The presence of multiple variables in the model might appear time consuming, but the algorithm incorporation in the electronic reporting system or the use of simplified equations may balance accuracy with clinical straightforwardness.
We observed satisfactory limits of agreement between echocardiography and RHC parameters, but considering the confidence limits, a certain imprecision is still present, especially in some subgroups. However, the reclassification capability of the model in identifying PH subtypes is still striking as compared with current recommendations.
We did not use speckle tracking and strain analysis, which showed a potential role in predicting PAWP in preliminary studies.48-50 In particular, left atrial deformation during atrial systole strongly correlates with PAWP at RHC and may be used to calculate both PAWP and PVR with good diagnostic accuracy.50 Nevertheless, the strength of the study is the use of currently established and widely available echocardiographic techniques.

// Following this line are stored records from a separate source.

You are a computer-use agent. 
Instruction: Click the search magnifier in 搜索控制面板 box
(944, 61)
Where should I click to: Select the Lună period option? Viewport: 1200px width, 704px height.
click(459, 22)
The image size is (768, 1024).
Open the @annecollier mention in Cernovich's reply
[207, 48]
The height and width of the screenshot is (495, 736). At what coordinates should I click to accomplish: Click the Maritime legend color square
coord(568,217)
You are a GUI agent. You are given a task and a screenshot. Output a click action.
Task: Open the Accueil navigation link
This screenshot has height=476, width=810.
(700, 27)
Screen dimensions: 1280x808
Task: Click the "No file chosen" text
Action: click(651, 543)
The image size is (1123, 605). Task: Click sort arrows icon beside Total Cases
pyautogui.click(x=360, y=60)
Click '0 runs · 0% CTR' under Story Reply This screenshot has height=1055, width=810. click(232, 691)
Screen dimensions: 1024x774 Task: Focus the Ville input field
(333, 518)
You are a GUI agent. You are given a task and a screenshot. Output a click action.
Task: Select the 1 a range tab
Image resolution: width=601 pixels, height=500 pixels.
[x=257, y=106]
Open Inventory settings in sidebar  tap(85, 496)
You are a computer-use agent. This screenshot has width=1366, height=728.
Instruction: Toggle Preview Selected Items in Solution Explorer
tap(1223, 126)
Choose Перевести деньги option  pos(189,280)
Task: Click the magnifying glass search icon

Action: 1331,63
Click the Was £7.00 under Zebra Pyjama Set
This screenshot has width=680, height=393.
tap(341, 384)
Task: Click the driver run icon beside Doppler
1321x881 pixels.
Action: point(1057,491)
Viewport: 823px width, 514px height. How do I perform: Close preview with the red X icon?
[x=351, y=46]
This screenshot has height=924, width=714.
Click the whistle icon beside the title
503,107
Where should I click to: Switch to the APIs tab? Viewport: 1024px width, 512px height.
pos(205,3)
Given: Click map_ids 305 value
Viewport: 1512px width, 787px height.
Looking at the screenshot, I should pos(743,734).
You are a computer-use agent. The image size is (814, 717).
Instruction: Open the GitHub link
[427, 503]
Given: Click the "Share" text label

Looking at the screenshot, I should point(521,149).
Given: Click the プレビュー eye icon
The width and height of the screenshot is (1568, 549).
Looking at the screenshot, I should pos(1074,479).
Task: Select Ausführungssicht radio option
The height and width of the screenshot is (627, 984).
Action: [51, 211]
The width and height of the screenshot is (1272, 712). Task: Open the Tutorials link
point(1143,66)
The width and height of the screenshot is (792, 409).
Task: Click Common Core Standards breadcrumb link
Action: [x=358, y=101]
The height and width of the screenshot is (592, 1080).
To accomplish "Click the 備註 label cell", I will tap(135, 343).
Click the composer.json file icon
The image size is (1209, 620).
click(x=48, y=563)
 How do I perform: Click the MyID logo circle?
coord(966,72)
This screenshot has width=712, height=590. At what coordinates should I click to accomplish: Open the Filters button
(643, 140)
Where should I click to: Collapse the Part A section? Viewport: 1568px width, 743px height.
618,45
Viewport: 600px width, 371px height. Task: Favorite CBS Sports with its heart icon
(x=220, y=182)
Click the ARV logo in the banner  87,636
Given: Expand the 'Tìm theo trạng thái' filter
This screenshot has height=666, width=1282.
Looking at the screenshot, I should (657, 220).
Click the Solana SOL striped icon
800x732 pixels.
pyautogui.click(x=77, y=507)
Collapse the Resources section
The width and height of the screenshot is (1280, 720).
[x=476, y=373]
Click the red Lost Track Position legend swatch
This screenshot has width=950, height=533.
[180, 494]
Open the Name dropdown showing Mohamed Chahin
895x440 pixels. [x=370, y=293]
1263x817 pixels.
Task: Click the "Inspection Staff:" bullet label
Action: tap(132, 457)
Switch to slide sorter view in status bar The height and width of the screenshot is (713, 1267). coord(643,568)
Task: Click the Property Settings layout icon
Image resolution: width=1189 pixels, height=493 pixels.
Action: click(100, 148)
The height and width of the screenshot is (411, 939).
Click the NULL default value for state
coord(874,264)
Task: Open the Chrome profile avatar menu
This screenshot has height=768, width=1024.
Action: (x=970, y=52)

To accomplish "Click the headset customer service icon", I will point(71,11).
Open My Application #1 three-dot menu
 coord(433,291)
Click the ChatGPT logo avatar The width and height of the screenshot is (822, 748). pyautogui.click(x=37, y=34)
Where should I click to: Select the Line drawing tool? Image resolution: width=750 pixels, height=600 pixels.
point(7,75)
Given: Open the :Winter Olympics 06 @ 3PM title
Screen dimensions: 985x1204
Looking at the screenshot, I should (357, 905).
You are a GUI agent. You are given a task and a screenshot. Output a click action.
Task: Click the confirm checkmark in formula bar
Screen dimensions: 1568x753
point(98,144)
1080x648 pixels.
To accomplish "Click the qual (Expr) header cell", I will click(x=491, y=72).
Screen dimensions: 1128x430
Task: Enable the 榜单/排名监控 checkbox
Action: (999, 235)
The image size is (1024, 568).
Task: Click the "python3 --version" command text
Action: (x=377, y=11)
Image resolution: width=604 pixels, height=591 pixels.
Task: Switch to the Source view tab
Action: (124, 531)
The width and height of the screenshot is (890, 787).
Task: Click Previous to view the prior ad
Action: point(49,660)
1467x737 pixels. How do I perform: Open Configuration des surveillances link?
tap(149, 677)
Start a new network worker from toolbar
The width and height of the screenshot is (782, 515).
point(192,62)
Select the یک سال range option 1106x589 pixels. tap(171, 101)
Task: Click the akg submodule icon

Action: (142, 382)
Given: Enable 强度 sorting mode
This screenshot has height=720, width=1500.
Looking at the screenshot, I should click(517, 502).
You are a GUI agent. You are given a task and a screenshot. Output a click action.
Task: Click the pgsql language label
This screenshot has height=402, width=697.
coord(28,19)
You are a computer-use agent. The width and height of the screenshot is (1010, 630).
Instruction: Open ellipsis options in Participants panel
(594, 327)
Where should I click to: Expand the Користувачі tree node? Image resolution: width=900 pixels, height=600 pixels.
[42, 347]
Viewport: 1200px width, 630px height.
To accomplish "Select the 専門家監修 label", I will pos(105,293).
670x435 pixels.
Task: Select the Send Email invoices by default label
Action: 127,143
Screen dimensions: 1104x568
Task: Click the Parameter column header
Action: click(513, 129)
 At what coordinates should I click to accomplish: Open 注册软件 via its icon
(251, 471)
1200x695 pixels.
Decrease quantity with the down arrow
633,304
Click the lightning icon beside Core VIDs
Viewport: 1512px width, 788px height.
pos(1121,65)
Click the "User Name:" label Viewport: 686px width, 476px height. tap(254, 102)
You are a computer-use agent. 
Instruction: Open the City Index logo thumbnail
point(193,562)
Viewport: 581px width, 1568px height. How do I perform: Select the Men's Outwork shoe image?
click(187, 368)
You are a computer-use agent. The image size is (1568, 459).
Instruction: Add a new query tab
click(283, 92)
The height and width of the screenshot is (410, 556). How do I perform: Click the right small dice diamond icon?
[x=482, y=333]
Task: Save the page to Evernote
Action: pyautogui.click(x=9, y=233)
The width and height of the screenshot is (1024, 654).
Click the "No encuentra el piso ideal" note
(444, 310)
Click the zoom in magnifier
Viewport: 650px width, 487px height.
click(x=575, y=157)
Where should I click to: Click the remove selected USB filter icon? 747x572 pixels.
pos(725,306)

Finally, the results of this monocentric study, albeit promising, are based on internal validation only and should be replicated in larger studies with multicentric design and external validation.
Conclusions
The novel echocardiographic method for quantitative assessment of PAWP and PVR proposed in this study is feasible and provides a reliable estimation of cardiopulmonary haemodynamics in patients with HF and PH, even in the presence of AF. The model accurately identified patients with precapillary, isolated postcapillary, and combined PH, with no cases of undetermination and outperforming current echocardiographic algorithms, by using variables routinely acquired in echocardiographic laboratories. The use of an electronic reporting system with the equation embedded (simplified equation also provided) may warrant in real time, with no delay two relevant parameters as PAWP and PVR for daily clinical use, as follow-up and treatment optimization of patients with either HF or PH.
Conflict of interest
None declared.
Funding
This research received no specific grant from any funding agency in the public, commercial, or not-for-profit sectors.